Per fare un parallelismo, immaginate di trovarvi di notte su una strada di montagna sconnessa e poco illuminata. D’improvviso si ferma la macchina. Ha un guasto al motore, alle sospensioni, una ruota bucata.
Hai tre possibilità: restare nella macchina ferma ad attendere i soccorsi, pregando che arrivino, perché non sai neppure se qualcuno si è accorto che sei in difficoltà, perché non c’è campo e il tuo telefono è scarico. Perciò prega e aspetta, e nel frattempo, prenditela con tutti gli altri (così, a scopo liberatorio).
Oppure, scendi, apri il cofano e cerchi di capirci qualcosa. Monti la ruota di scorta e cominci a spingere su per la salita, prima o poi arriverà un tratto pianeggiante o una discesa. Ma non ti fermi lì, non se ne parla neanche. A testa bassa e senza lamentarsi, tanto non ti ascolta nessuno.
In alternativa, insieme ai tuoi passeggeri, si scende dalla macchina e si prosegue a piedi tenendosi per mano per non perdersi nella notte, visto che i soccorsi (lo sai, ma non puoi dirlo agli altri...) non arriveranno, ma bisogna valicare la montagna e arrivare in un luogo più sicuro, un po’ pregando, un po’ ridendo, un po’ imprecando contro la ria sorte, ma cercando di mantenere il buonumore e la rotta giusta.
Eh già.
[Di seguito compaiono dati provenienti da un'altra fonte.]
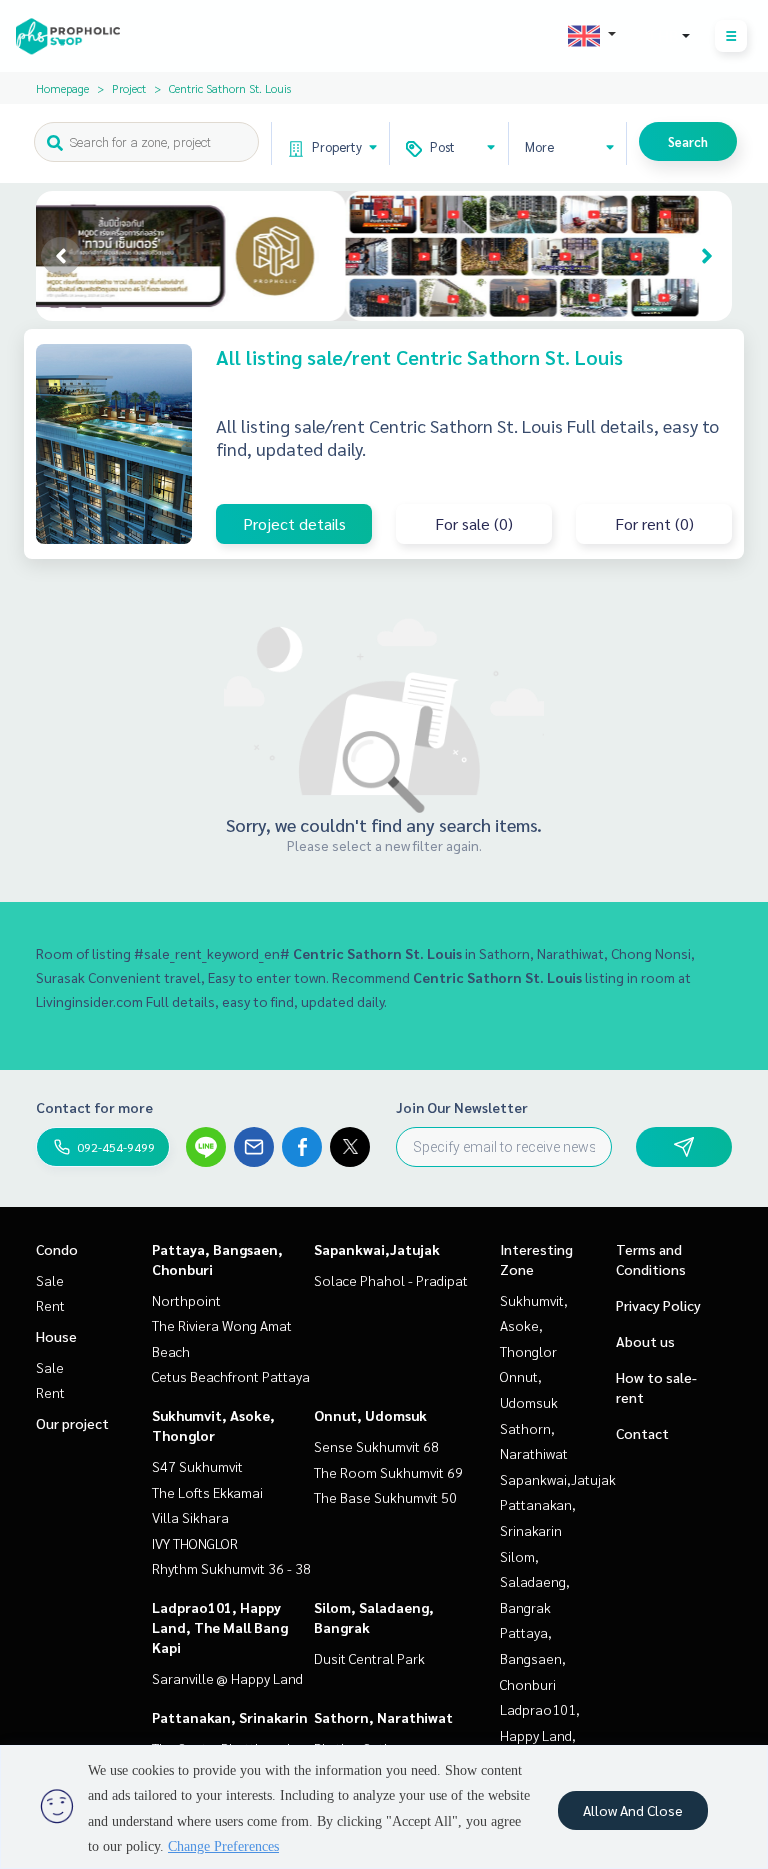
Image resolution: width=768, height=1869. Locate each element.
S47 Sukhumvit (197, 1466)
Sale (50, 1280)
Perché sulla tua macchina, docente, ci sono i tuoi studenti. I passeggeri che devi portare a destinazione, sani e salvi.
Diciamo che la DAD si è evoluta secondo queste tre soluzioni. E qui abbiamo visto chi si lamenta e basta (politicamente corretto), chi si dà da fare senza discutere e senza farsi problemi (non corretto), chi prosegue lo stesso, in un modo o nell’altro (non corretto neanche questo).
Di altre soluzioni non ho notizia (le voci fuori dal coro di cui sopra).
Soluzioni tecniche? Ce ne sono, ma si perdono voti, a provare a proporle (come ad esempio una vera riforma della normativa e dei contratti, una vera riforma dei curricoli e dei programmi, etc.).
Un’ultima considerazione sulle piattaforme. Lo so che non importa a nessuno di come si è organizzato un qualunque docente di provincia, ma voglio dirlo lo stesso (anche se non sono politicamente corretto).
Prima dicevo che Gsuite è oscena. Lo dico perché una piattaforma che non consente il controllo completo di tutti gli aspetti di una lezione virtuale (comunque la si voglia condurre) e che ti mette a disposizione quattro funzioni neppure configurabili (in nome della Dea Privacy) implica che chi ha pensato questa piattaforma pensa che sia destinata a degli stupidi, che si accontenteranno perché è meglio di niente e perché non bisogna fare nessuna fatica, guai a sprecarsi.
Lo dico perché ho potuto nella prima chiusura, utilizzare Zoom (versione gratuita, collegamenti da 40 minuti per volta, basta prendersi il fastidio di reinviare il link…), a cui hanno fatto mille problemi per supposte falle di privacy, tralasciando di dire che: aziende, confessioni religiose, infrastrutture governative e altri, hanno utilizzato Zoom con grande funzionalità, dal momento che permette molto, ma molto di più di Meet.
E per la classe virtuale ho utilizzato Edmodo, piattaforma che conosco e utilizzo da quando è stata implementata nel 2009, dal funzionamento pratico ed intuitivo, gratuita anch’essa.
Ma non si può dire tutto questo, perché non è politicamente corretto, in quanto gratuito.
Infatti, con gli strumenti che usavo prima (ora sono obbligato ad usare Gsuite) nella situazione della macchina ferma, è stato come avere un Hummer come mezzo di scorta per proseguire il viaggio a tutti i costi.
Con Gsuite mi sono dovuto accontentare di un monopattino senza ruote.
Ci sarebbe ancora molto altro da dire, ma i punti di vista personali, se non supportati da autorevoli opinionisti ben raccomandati e politicamente corretti, non sono graditi, lo so bene.
“Non trovare difetti, trova rimedi. A criticare sono capaci tutti”. È una frase di Henry Ford (non ho usato una frase celebre italiana perché “nemo propheta in patria”).
Purtroppo, chi propone rimedi, non è politicamente corretto, perché ha trovato il difetto…ma guai a dirlo in giro!

 

PS: io ho utilizzato le soluzioni 2 & 3.